In 1933 an out-of-work, would-be publisher and newspaper comic strip aficionado named Max Gaines (he had changed his name from Maxwell Ginzburg to sound less Jewish) came up with one of those good ideas: to take daily and weekly comic strips from newspapers; to arrange them on pages of cheap newsprint; to staple the pages between glossy, four-color cardboard covers; and to market the books to kids. The Eastern Color Printing Company agreed to test Gaines’s concept and produced 35,000 copies of Famous Funnies, Series 1, for distribution as a free promotion to department stores. The entire print run vanished almost overnight, and Eastern rushed Famous Funnies, Series 2, to newsstands. This time the company sold copies for a dime apiece.
Eastern then launched an entire series of comic compilation books without the services of the disappointed Gaines. But the enterprising businessman—showing that fighting spirit—struck a profit-sharing deal with the McClure Newspaper Syndicate and set out to launch a competing line. As Gaines’s new titles became profitable, more publishers began bundling books of comic strip reprints and selling them at newsstands and dime stores. Before long the backlog of available newspaper strips had been exhausted, and existing content for new compilations was scarce.
That’s when the trailblazing publisher of National Allied Publications began hiring new writers and illustrators to create original strips and new characters. Other publishers followed suit. In this wild swirl of competition, the comic book industry began to take shape. Since almost all the major players were Jewish, Jewish writers and illustrators were free to apply for work. This was their chance to start a career in the broader publishing trade.
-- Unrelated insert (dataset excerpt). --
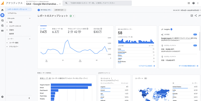Click the Share report icon
This screenshot has height=101, width=201.
pyautogui.click(x=196, y=16)
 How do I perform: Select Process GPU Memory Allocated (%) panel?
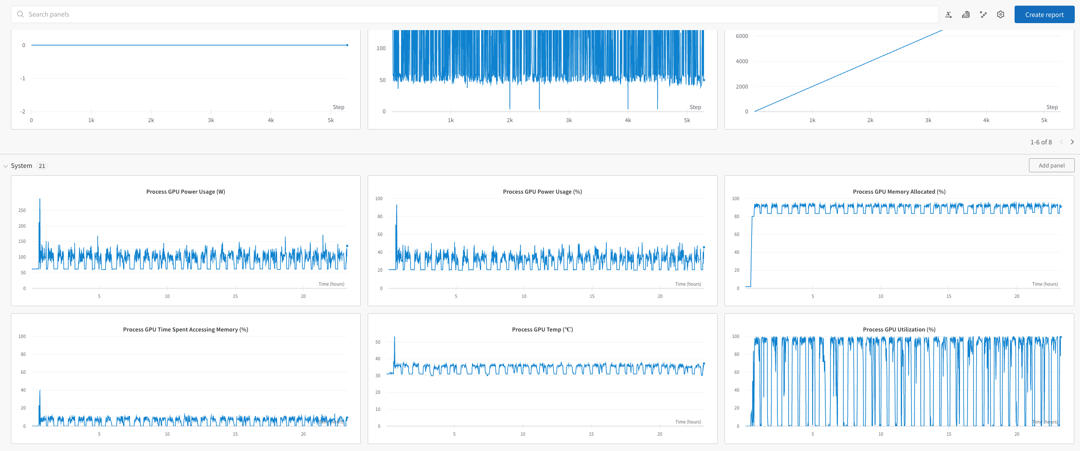(899, 241)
As Jerry and Joe worked on new characters far away in Cleveland, the delivery system for their creations was being built.
By the mid-1930s a short, dapper, well-connected, and highly successful publisher named Harry Donenfeld was contemplating entry into the emerging field. Donenfeld had an appetite for success and the track record to prove it. He knew how to pick titles that sold, hire writers with sizzle, print on the cheap, and, if necessary, muscle his magazines into newsstands, drugstores, cigar stores, barbershops, and beauty salons. Wining and dining wealthy businessmen and powerful politicians at the best restaurants in Manhattan, he spared no expense for his potential clients, influential colleagues, and fun-loving friends.
Donenfeld had made a fortune back in the Roaring Twenties by publishing girlie magazines and racy pulp titles, which had sold as fast as his rackety printing presses could roll them out. With Prohibition in force, Donenfeld had supplemented his publishing profits by transporting stockpiles of bootleg whiskey into New York. He had hid the illegal booze in train cars carrying paper shipments from Canada and sold the hooch to speakeasies across the city, while marketing his magazines and books nationwide. Harry Donenfeld was living the high life—on his terms. His wife Gussie kept their home in the Bronx like a showplace as Donenfeld paraded his girlfriends through the glitziest clubs in town.
But those Roaring Twenties gave way to the Depression, Prohibition was repealed, and the world was far less forgiving of questionable business dealings. Political reformers were looking askance at big shots who cashed in on borderline pornography while millions of decent, out-of-work Americans scrambled to keep from starving. By 1937 New York mayor Fiorello LaGuardia was running for reelection on the promise of shutting down indecent books and magazines, and prosecutors were bringing indictments against risqué publishers. So Donenfeld set out to establish a more legitimate product line. He thought bigger and played harder than anyone else in the fledgling comic book field and figured he could get in on the ground floor and gobble up the profits. The comic book trade was still limited, but the potential for growth was promising. He needed a breakthrough title. He had no way of knowing that two young men in Cleveland had created a character who could provide that kind of breakthrough.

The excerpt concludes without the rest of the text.